Saya yakin banyak dari kita mengartikan disiplin sebagai suatu 'ketertiban' atau 'ketaatan'. Tidak salah memang, karena dalam Kamus Besar Bahasa Indonesia (KBBI), kata 'disiplin' diartikan demikian adanya. Tetapi satu hal yang sering kita lupakan bahwa disiplin juga berarti konsisten. Konsisten untuk tertib, konsisten untuk taat. Dengan kata lain, ketertiban dan ketaatan yang kita lakukan secara konsisten akan membentuk citra diri kita sebagai pribadi yang disiplin.
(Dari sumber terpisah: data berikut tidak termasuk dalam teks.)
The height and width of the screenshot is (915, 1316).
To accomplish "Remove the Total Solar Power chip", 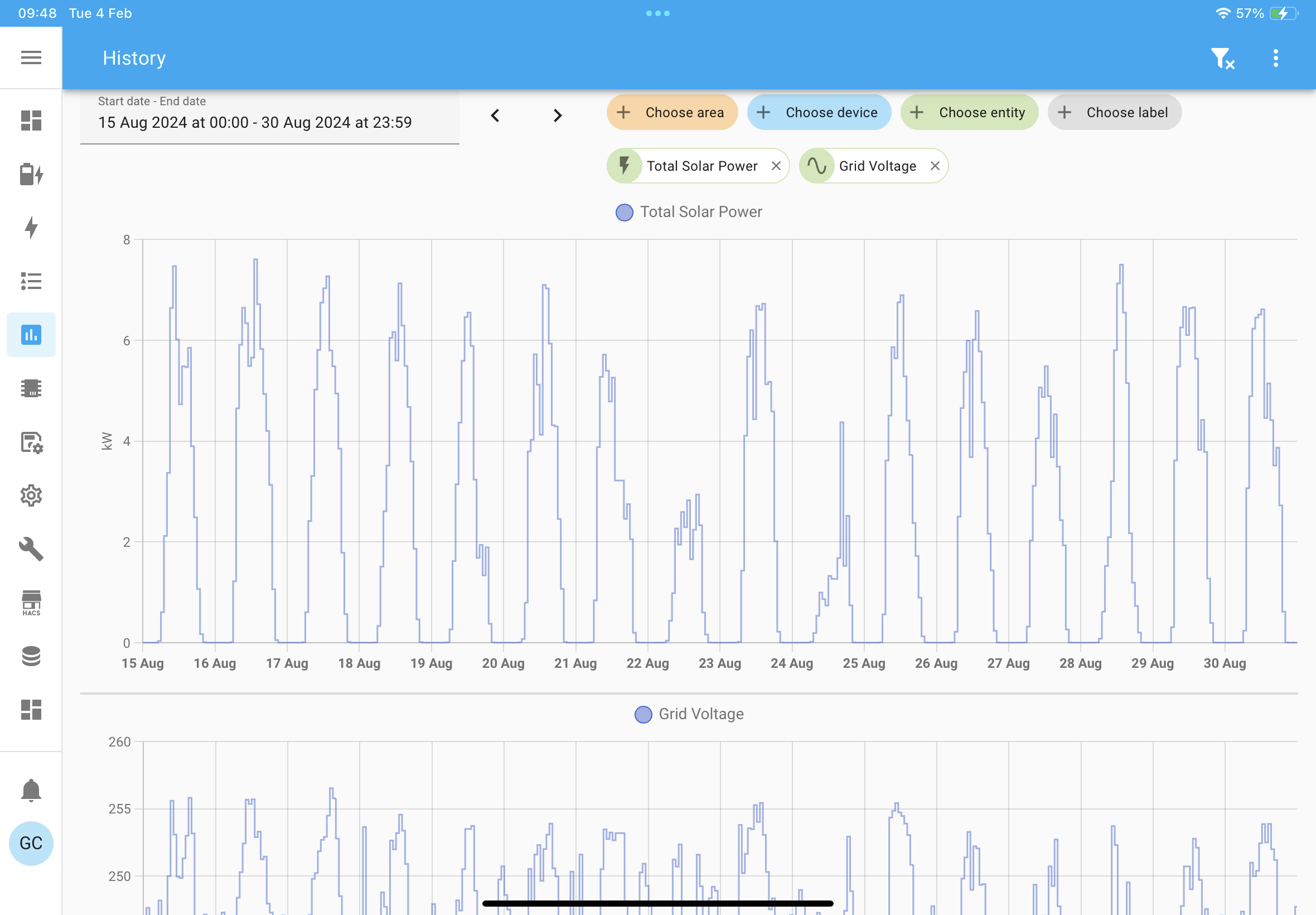I will tap(776, 166).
Kedisiplinan bisa dibangun dan dilatih secara terus-menerus hingga membentuk karakter diri. Karakter apa yang ingin kita bangun? Ingatlah selalu bahwa karakter kita akan melekat sebagai citra diri (personal brand).
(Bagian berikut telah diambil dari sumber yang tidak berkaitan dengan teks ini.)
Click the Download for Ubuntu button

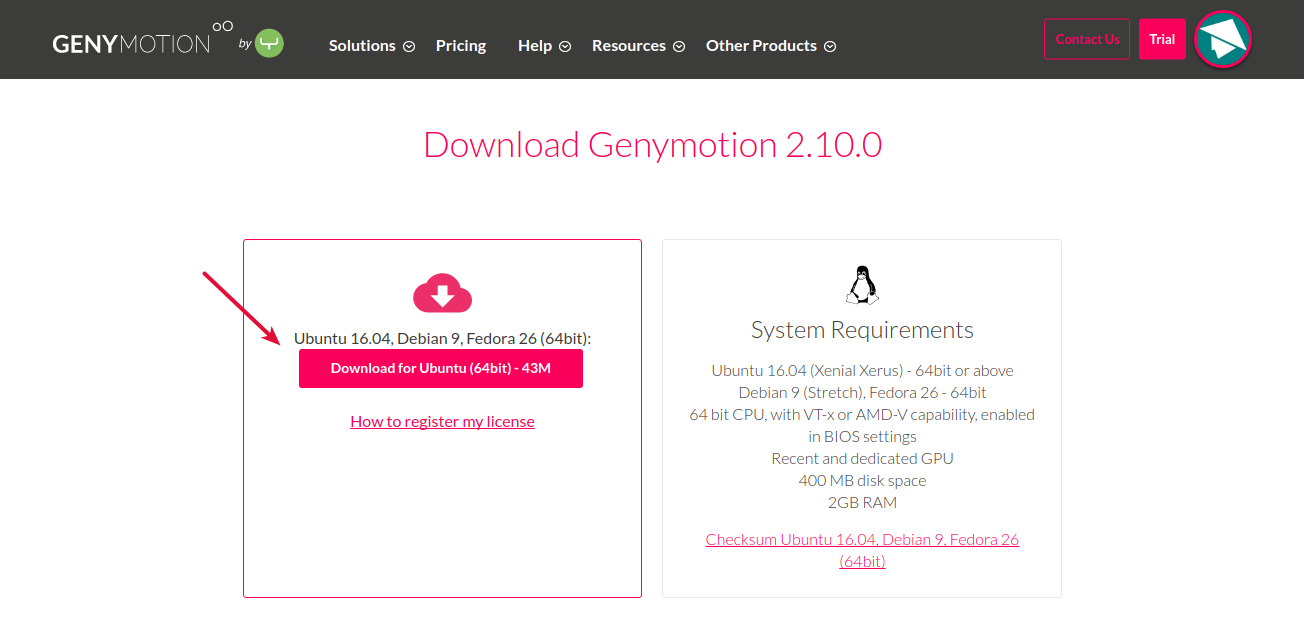click(441, 368)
Dalam tulisan kali ini, izinkan saya untuk berbagi pengalaman terkait membangun citra diri (personal branding) maupun citra organisasi (corporate branding) melalui kedisiplinan, hingga disiplin itu sendiri menjadi bagian dari citra diri maupun organisasi.
Kebanyakan orang berpikir membangun citra diri dan menjadi pribadi yang menonjol di lingkungan kerja berarti harus menonjolkan sisi hard competency atau kompetensi teknis/fungsional. Padahal yang juga tak kalah penting adalah kemampuan pribadi yang terjadi 'di balik layar' seperti mengelola emosi, sikap, cara berpikir, dan mengatur waktu. Semua ini dikombinasikan menjadi sebuah strategi untuk membentuk sebuah citra diri dan membangun perspektif. Dalam konteks personal dan corporate branding, maka saya menerapkan kedisiplinan dalam hal:
1. Membangun Media Branding Organisasi
Sejak pertama kali aktif menulis blog sekitar tahun 2003, saya menyadari bahwa terjadi pergeseran budaya komunikasi dalam generasi. Keberadaan media cetak mulai tergeser oleh teknologi informasi, khususnya internet. Selain mudah diakses, tanpa batasan waktu dan lokasi, internet juga menjadikan blogger (penulis blog) memiliki akses dan wewenang mutlak. Selain bisa menjadi penulis, blogger juga sekaligus berperan sebagai jurnalis, editor, dan redaktur. Membangun media branding ibarat kita mendirikan lapak sebelum mulai berjualan produk di pasar.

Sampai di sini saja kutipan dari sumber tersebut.